If a step fails—such as a filtering operation that leaves an empty DataFrame—the Error Handling module consults a Common Error Library built from past auto-executions and an expanding test suite. This library contains patterns for frequent issues (e.g., missing column names, overly restrictive filters, or deprecated function calls). In the case of an empty DataFrame after filtering, the engine might run a quick diagnostic to compare filter criteria against schema metadata and suggest a relaxed filter or a fallback behavior. Once any error is automatically corrected or flagged for minor manual adjustment, execution resumes until all subtasks succeed and their outputs are validated before being added to the Combined Answer.

Answer Validator

The Answer Validator reviews the combined results using UDF-based checks and both plan and code validators to minimize hallucinations and ensure factual accuracy. It verifies that each insight is grounded in data—cross-checking numbers, labels, and narrative text against the outputs. For example, when explaining why spend metrics have dropped, it ensures the statement “Spends are down because of a budget change that was done last week” is directly supported by transaction and budget data rather than inferred without evidence.
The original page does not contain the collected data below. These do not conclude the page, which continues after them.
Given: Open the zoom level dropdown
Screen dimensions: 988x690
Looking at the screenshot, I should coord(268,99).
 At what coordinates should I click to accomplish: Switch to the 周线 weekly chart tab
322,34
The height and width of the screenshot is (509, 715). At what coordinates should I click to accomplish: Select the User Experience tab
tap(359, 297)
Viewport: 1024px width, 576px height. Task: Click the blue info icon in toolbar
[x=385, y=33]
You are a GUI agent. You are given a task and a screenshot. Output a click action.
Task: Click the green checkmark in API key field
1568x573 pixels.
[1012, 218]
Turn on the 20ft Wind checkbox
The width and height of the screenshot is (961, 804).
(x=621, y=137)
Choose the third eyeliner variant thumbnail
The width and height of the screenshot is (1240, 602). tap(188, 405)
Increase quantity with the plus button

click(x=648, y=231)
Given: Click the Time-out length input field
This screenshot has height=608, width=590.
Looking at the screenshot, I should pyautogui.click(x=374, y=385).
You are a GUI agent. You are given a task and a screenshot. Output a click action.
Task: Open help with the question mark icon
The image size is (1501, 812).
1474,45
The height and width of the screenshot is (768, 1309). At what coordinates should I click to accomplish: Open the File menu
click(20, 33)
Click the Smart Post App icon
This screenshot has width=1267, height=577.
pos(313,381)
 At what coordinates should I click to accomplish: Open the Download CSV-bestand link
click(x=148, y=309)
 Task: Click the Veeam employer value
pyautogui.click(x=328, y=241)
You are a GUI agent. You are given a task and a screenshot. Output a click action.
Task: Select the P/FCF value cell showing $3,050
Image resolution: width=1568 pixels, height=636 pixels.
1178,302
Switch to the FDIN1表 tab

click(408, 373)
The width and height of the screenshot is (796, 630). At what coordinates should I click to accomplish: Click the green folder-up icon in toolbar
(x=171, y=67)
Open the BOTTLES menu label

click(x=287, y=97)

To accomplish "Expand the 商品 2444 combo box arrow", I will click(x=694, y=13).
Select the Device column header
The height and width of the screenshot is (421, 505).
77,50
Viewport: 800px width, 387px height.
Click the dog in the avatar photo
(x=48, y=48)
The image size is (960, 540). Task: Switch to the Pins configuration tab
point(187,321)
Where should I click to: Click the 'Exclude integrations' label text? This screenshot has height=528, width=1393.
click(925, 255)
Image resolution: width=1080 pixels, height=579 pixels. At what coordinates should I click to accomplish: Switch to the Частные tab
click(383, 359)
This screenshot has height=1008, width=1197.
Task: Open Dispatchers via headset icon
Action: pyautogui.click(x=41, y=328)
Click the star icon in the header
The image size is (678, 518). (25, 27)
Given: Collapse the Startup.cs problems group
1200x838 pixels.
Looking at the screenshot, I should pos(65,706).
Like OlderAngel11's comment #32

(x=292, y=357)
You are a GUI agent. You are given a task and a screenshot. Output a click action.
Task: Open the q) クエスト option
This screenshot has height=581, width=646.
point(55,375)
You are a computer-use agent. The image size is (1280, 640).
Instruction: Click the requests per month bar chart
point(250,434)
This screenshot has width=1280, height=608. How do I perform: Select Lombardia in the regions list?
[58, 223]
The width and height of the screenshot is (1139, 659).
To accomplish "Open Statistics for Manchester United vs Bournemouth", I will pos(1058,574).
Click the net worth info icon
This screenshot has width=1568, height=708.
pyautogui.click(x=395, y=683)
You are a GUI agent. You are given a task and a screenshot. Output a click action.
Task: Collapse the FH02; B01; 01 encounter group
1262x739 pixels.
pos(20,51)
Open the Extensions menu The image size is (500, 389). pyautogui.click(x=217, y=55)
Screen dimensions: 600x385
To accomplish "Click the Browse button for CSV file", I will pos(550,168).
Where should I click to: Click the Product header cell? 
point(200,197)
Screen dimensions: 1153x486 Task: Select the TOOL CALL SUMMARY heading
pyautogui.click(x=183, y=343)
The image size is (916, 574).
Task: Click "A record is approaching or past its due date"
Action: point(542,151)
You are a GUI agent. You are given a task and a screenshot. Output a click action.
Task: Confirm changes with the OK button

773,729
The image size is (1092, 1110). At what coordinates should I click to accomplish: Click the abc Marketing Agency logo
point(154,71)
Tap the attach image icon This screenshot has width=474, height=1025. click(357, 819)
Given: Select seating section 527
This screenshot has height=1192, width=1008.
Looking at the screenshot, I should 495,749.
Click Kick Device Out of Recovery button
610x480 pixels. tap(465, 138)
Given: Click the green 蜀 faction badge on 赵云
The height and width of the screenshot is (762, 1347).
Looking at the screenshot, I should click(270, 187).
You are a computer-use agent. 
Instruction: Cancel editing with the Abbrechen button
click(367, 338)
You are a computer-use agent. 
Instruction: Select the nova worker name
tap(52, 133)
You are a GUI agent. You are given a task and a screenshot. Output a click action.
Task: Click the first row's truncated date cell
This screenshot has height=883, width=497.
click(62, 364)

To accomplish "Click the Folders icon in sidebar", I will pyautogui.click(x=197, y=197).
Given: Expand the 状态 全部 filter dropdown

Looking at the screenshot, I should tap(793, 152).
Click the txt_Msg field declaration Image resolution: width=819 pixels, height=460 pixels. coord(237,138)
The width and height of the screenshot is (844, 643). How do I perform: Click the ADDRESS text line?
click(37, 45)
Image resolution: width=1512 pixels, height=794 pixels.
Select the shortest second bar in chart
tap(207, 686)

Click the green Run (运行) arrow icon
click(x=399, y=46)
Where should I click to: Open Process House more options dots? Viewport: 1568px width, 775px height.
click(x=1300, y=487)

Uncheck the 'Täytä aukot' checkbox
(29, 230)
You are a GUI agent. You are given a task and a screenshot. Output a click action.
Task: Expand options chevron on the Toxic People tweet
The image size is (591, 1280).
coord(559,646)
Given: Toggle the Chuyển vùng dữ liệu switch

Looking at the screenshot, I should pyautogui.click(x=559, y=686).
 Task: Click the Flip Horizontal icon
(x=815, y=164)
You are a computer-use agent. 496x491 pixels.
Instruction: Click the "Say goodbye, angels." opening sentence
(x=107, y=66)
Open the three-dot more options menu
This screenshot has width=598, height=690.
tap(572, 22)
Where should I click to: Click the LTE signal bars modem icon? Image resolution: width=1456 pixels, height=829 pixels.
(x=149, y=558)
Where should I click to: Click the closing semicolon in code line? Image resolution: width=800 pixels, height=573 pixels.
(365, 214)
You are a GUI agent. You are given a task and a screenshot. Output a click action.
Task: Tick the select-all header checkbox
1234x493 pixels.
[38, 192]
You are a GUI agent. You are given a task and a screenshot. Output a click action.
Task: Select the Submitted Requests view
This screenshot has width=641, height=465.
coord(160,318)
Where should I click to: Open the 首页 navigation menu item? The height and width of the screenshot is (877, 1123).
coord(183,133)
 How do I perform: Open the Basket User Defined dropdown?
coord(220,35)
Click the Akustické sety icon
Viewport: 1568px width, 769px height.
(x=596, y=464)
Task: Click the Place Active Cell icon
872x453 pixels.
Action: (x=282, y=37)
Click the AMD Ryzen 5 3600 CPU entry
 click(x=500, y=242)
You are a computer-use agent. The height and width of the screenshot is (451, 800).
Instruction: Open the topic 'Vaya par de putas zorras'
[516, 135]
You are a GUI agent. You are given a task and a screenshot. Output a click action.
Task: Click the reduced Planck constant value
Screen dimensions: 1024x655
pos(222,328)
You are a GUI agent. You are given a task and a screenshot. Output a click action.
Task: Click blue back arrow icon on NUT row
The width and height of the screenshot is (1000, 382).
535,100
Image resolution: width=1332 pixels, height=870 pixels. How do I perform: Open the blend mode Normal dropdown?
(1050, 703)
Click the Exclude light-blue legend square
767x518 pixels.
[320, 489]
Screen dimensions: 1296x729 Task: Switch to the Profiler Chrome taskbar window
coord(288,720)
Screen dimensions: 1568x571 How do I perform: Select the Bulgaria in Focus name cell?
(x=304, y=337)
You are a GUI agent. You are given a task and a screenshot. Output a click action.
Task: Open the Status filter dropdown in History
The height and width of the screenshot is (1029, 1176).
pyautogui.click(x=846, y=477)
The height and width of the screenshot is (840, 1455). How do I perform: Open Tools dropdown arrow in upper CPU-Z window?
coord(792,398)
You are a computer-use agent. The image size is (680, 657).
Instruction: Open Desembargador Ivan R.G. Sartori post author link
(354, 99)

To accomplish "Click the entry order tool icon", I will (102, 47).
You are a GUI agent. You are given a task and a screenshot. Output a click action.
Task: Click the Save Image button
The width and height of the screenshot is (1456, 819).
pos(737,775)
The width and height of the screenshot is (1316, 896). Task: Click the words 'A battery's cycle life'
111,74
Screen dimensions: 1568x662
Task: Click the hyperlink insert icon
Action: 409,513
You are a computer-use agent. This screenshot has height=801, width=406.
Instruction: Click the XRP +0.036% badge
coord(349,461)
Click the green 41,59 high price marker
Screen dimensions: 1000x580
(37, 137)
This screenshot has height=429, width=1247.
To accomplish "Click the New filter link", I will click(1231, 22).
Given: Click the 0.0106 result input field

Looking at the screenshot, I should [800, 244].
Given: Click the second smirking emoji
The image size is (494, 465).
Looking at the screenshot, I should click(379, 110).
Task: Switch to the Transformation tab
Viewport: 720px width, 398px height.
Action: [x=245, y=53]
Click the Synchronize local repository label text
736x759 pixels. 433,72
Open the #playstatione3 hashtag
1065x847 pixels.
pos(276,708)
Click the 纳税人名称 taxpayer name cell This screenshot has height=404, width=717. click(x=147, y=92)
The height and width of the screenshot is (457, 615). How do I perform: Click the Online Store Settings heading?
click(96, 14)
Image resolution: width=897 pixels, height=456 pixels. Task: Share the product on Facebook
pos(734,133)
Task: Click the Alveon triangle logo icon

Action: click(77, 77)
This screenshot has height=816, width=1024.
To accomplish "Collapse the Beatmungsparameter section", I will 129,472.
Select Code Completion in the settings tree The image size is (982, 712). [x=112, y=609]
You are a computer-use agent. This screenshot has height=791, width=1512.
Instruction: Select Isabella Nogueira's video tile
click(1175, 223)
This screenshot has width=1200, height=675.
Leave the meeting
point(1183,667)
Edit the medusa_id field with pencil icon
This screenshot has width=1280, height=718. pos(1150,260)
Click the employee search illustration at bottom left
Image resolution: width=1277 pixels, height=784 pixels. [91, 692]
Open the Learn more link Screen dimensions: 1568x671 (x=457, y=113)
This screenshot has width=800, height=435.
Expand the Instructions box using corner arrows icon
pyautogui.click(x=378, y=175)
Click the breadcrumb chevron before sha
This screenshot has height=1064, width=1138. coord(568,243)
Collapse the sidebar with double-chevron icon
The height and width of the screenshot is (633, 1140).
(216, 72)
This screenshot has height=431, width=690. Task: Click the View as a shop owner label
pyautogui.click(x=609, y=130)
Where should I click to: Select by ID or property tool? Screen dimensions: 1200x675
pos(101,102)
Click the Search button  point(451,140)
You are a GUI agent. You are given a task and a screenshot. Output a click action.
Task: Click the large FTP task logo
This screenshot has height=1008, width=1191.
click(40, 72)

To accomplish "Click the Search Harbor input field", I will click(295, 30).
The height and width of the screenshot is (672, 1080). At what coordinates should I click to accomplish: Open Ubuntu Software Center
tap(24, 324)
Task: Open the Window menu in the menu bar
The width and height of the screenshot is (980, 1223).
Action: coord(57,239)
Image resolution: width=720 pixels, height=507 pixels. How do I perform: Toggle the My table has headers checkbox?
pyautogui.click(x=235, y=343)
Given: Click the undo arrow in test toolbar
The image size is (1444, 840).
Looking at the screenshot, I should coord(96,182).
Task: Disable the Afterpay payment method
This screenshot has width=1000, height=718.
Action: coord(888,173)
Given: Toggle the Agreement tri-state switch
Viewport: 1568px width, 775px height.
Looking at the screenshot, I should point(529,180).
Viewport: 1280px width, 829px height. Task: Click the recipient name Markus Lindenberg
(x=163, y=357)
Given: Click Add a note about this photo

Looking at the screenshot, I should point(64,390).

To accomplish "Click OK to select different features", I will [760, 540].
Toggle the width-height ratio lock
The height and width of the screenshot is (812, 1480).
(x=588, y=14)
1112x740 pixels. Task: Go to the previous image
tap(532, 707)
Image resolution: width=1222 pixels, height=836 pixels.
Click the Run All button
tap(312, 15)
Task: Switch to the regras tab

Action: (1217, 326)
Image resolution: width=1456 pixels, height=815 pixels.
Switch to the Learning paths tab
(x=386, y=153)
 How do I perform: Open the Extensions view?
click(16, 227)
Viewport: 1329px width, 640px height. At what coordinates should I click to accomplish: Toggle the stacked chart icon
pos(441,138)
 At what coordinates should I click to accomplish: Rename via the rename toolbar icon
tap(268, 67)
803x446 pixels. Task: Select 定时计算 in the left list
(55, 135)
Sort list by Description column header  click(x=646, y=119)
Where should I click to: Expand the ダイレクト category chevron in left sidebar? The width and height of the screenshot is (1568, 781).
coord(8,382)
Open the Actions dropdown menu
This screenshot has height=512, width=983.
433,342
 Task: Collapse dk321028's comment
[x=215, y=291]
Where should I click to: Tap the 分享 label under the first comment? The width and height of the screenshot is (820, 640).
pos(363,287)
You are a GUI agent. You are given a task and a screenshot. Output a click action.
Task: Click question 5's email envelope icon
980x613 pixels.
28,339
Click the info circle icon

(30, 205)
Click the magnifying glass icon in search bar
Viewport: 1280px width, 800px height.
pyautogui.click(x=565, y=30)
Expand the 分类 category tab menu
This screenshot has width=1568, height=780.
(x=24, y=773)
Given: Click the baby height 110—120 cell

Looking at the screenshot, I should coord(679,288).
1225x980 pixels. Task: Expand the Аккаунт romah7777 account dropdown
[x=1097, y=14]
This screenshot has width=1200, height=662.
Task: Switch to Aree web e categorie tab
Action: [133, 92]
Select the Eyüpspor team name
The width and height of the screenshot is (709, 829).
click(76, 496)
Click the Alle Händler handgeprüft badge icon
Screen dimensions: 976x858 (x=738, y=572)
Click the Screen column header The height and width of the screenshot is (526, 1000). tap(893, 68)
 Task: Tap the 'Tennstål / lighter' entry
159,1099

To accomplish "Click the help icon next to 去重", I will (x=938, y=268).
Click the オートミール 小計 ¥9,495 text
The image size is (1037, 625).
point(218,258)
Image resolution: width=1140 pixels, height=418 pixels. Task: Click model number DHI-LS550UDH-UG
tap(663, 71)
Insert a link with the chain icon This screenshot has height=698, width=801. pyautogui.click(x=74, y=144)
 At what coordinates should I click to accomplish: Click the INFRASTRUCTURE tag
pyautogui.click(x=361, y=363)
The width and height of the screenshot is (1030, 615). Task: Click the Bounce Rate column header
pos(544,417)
For non-technical users, the Answer Validator frames findings in clear, business-friendly language. It highlights key takeaways—such as budget adjustments impacting spend—while avoiding jargon. If any inconsistencies emerge (e.g., conflicting risk factors or unsupported conclusions), it signals the Plan Generator to revisit specific steps. Once checks pass, it produces a concise, polished response that combines data tables, charts, and plain‐language explanations.

Chat History Generator

Throughout the process, a Chat History Generator updates and formats conversational context. Whenever the Code Engine needs to generate or refine code, it receives the entire session history (including prior instructions, examples, or user clarifications). This ensures consistency—variable names remain the same, previously agreed-upon thresholds or data‐cleaning steps are preserved, and the LLM never “forgets” earlier decisions.

Helper LLMs

A set of smaller LLM‐based modules sits above the main flow to handle focused tasks. The Evaluator compares alternate subtask outputs (for example, two different clustering methods) and suggests the best choice. The Example Generator creates synthetic or toy datasets on demand, such as a small DataFrame illustrating how k-means clustering works. The DKG Traversal module navigates the Data Knowledge Graph to reveal entity relationships, data lineage, or semantic metadata (for instance, showing which raw logs feed into a reporting table). Plan Generator and Code Engine consult these helpers whenever they need a quick second opinion, a sample dataset, or lineage details that inform query logic.

Data Sources & Knowledge Repositories

Three main repositories back the orchestration pipeline. A VectorDB stores high‐dimensional embeddings of code snippets, documentation, and past question-answer pairs. When an LLM needs a relevant example or template, it performs a nearest-neighbor lookup in VectorDB. A relational/NoSQL database holds all raw datasets (customer tables, transaction logs, time-series records), which the Code Engine reads or writes during execution. Finally, a Data Knowledge Graph (hosted in a graph database) captures semantic relationships—how “Customer” connects to “Order,” what fields each table contains, and data quality rules. Whenever a workflow touches the data layer, the system can query the DKG to confirm that joins are correct, attributes are named properly, and lineage is maintained.